Weight loss is usually perceived as a body issue: what you put into your body, how it processes it, and how your body looks as a result. But have you ever considered why it is that you eat the way you do or feel the way you do about your body? An understanding of how the mind works and your personal relationship with food is a key part of the weight-loss journey. Lindsey Smith, nutrition coach and author of Junk Foods and Junk Moods, believes that it is key to recognize “the physiological connection between what we eat (food) and how we feel (thoughts and emotions). It serves as a guide to living a healthier lifestyle by bringing awareness to the root cause of our eating habits and cravings.”

The reason many diets and weight-loss programs don’t work in the long run is that they address only what you eat. Before you even start thinking about what to eat and what not to eat, identify how you can change the way you think about food and your body.

1. Get to the root of your eating habits.
Are you an emotional eater? Do you use food as a reward or to cope with stress, sadness, or frustration? Do negative thoughts cause you to reach for junk food? Did you grow up in a household of overeaters? Being aware of why you eat the way you do can help you find healthier ways to cope with life’s ups and downs.

2. Change your view of food as the enemy.
“It will actually digest quite differently if you practice loving and appreciating it,” says Smith.

3. Change how you perceive yourself and your physical body.
Poor self-esteem and body image can actually make it more difficult to lose weight.
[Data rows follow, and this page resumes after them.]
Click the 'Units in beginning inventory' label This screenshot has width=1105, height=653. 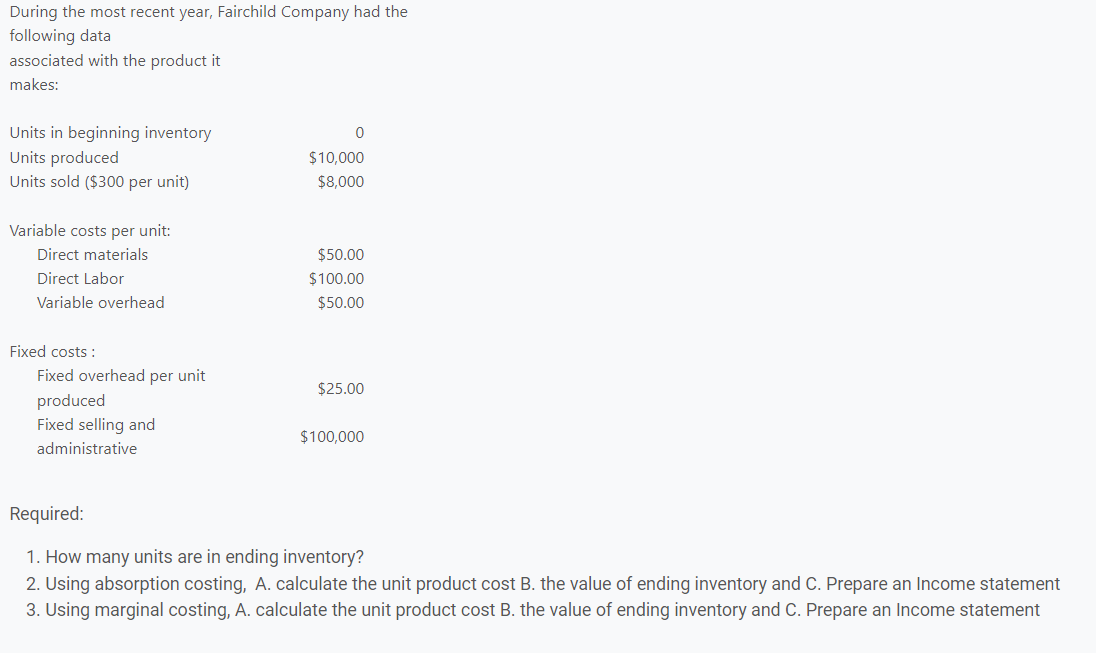pyautogui.click(x=110, y=133)

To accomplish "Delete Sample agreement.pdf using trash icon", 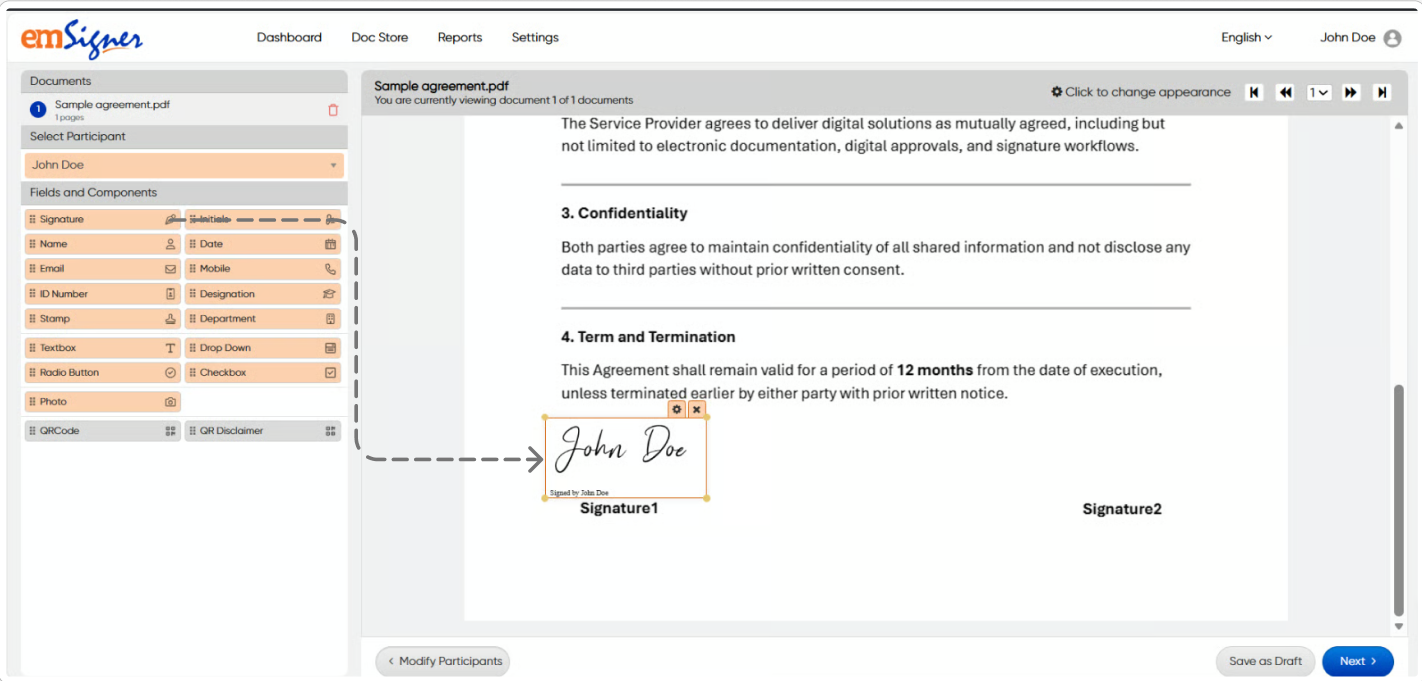I will 333,110.
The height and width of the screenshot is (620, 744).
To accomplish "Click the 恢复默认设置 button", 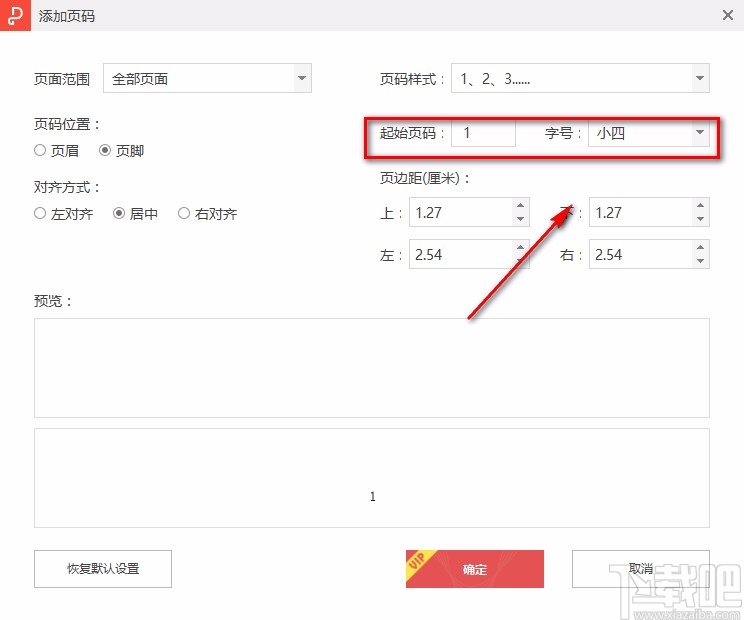I will 103,569.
Laura Fenamore, a weight-release coach who lost 100 pounds, says, “It’s only when you choose to love yourself and deal with the mental and emotional reasons behind weight gain that you will see real, lasting results in your physical appearance. . . . [You must] remove the shackles of indecision and self-abuse that allowed excessive weight gain to happen in the first place.”
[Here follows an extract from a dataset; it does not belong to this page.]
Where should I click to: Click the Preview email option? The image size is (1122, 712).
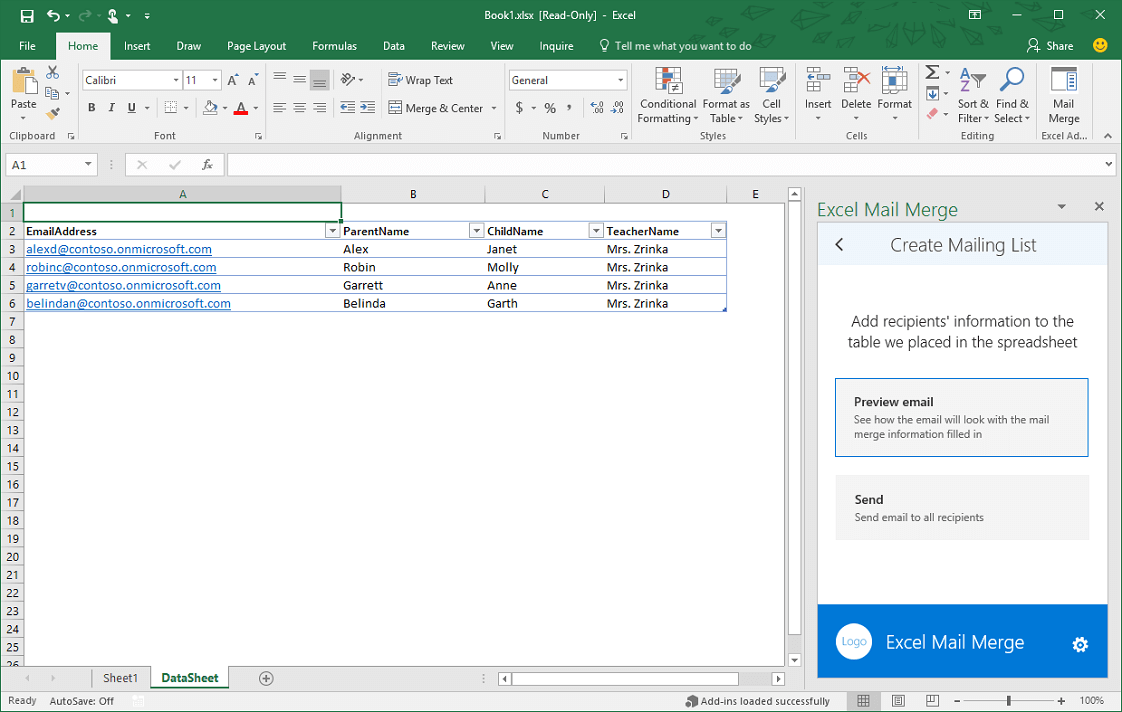[961, 416]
4. Start replacing negative thoughts and messages with positive ones.
Using affirmations such as “I love and respect my body,” even before you completely believe they are true, can start to shift the way you think about yourself.

5. Don’t go it alone.
A strong support system is crucial to rebuilding your mental relationship with food. You might want to seek out the services of a professional, such as a weight-loss coach, personal trainer, nutritionist, or counselor who can help you identify and work through your attitudes and baggage surrounding food and your body image. And finding other people dedicated to losing weight the right way can provide encouragement and accountability.

6. Create a positive mental picture.
The mind’s power can be harnessed to visualize the result that you would like to achieve. Physical trainer and life coach Sandi Berger says, “The mind thinks in pictures, and our words describe those pictures. Change those incantations, and you change your mind pictures. Then follow up with creating an actual vision board of how you would like to look and feel; and look at your vision board daily.”


Sara Rowe is a writer and editor who lives in Wilmington, Delaware.